- To do:
Repeat the listing below word for word, every line of it, from beginning to end.

◇ ◇ ◇ ◇ ◇ ◇ ◇

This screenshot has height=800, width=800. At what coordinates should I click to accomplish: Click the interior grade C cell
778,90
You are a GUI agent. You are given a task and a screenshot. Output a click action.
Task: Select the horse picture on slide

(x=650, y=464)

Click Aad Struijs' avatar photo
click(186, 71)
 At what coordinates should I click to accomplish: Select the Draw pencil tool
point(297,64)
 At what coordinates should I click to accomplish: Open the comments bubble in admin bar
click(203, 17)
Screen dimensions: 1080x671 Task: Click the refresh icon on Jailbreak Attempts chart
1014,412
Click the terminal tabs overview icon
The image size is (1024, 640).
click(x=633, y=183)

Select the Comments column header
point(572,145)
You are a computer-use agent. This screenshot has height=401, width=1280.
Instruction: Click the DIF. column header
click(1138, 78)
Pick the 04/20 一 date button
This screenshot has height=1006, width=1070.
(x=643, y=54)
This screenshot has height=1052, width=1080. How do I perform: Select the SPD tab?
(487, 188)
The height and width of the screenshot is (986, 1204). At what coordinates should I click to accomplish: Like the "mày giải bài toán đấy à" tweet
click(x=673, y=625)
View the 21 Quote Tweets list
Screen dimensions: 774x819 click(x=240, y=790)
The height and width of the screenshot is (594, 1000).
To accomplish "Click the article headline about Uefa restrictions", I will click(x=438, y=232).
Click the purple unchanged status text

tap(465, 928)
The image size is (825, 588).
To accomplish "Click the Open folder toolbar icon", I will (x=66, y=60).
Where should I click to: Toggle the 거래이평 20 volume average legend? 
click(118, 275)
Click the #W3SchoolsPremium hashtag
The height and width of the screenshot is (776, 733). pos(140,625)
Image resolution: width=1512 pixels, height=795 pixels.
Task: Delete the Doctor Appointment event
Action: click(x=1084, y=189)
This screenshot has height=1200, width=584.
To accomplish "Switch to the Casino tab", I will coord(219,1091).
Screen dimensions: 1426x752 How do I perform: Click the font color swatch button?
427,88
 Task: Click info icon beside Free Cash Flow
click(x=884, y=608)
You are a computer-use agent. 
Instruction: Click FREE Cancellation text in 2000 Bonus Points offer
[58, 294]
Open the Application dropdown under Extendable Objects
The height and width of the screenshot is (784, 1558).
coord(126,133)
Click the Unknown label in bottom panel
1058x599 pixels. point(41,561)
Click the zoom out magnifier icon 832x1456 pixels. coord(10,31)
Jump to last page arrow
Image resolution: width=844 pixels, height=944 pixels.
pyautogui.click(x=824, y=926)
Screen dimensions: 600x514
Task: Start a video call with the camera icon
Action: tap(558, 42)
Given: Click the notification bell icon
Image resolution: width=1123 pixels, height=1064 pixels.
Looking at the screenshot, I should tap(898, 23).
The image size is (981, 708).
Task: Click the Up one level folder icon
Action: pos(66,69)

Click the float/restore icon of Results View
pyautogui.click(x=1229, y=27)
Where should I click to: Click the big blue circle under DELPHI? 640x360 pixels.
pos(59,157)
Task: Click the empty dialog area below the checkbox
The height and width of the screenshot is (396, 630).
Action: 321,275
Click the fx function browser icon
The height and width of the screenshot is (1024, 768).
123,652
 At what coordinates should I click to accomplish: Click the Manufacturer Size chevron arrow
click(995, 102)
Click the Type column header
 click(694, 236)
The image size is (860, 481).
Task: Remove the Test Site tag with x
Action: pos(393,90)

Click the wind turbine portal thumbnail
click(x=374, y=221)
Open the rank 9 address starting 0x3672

◇ ◇ ◇ ◇ ◇ ◇ ◇

- Full output:
This screenshot has height=800, width=800. At what coordinates should I click to accomplish: Click the interior grade C cell
778,90
You are a GUI agent. You are given a task and a screenshot. Output a click action.
Task: Select the horse picture on slide

(x=650, y=464)

Click Aad Struijs' avatar photo
click(186, 71)
 At what coordinates should I click to accomplish: Select the Draw pencil tool
point(297,64)
 At what coordinates should I click to accomplish: Open the comments bubble in admin bar
click(203, 17)
Screen dimensions: 1080x671 Task: Click the refresh icon on Jailbreak Attempts chart
1014,412
Click the terminal tabs overview icon
The image size is (1024, 640).
click(x=633, y=183)

Select the Comments column header
point(572,145)
You are a computer-use agent. This screenshot has height=401, width=1280.
Instruction: Click the DIF. column header
click(1138, 78)
Pick the 04/20 一 date button
This screenshot has height=1006, width=1070.
(x=643, y=54)
This screenshot has height=1052, width=1080. How do I perform: Select the SPD tab?
(487, 188)
The height and width of the screenshot is (986, 1204). At what coordinates should I click to accomplish: Like the "mày giải bài toán đấy à" tweet
click(x=673, y=625)
View the 21 Quote Tweets list
Screen dimensions: 774x819 click(x=240, y=790)
The height and width of the screenshot is (594, 1000).
To accomplish "Click the article headline about Uefa restrictions", I will click(x=438, y=232).
Click the purple unchanged status text

tap(465, 928)
The image size is (825, 588).
To accomplish "Click the Open folder toolbar icon", I will (x=66, y=60).
Where should I click to: Toggle the 거래이평 20 volume average legend? 
click(118, 275)
Click the #W3SchoolsPremium hashtag
The height and width of the screenshot is (776, 733). pos(140,625)
Image resolution: width=1512 pixels, height=795 pixels.
Task: Delete the Doctor Appointment event
Action: click(x=1084, y=189)
This screenshot has height=1200, width=584.
To accomplish "Switch to the Casino tab", I will coord(219,1091).
Screen dimensions: 1426x752 How do I perform: Click the font color swatch button?
427,88
 Task: Click info icon beside Free Cash Flow
click(x=884, y=608)
You are a computer-use agent. 
Instruction: Click FREE Cancellation text in 2000 Bonus Points offer
[58, 294]
Open the Application dropdown under Extendable Objects
The height and width of the screenshot is (784, 1558).
coord(126,133)
Click the Unknown label in bottom panel
1058x599 pixels. point(41,561)
Click the zoom out magnifier icon 832x1456 pixels. coord(10,31)
Jump to last page arrow
Image resolution: width=844 pixels, height=944 pixels.
pyautogui.click(x=824, y=926)
Screen dimensions: 600x514
Task: Start a video call with the camera icon
Action: tap(558, 42)
Given: Click the notification bell icon
Image resolution: width=1123 pixels, height=1064 pixels.
Looking at the screenshot, I should tap(898, 23).
The image size is (981, 708).
Task: Click the Up one level folder icon
Action: pos(66,69)

Click the float/restore icon of Results View
pyautogui.click(x=1229, y=27)
Where should I click to: Click the big blue circle under DELPHI? 640x360 pixels.
pos(59,157)
Task: Click the empty dialog area below the checkbox
The height and width of the screenshot is (396, 630).
Action: 321,275
Click the fx function browser icon
The height and width of the screenshot is (1024, 768).
123,652
 At what coordinates should I click to accomplish: Click the Manufacturer Size chevron arrow
click(995, 102)
Click the Type column header
 click(694, 236)
The image size is (860, 481).
Task: Remove the Test Site tag with x
Action: pos(393,90)

Click the wind turbine portal thumbnail
click(x=374, y=221)
Open the rank 9 address starting 0x3672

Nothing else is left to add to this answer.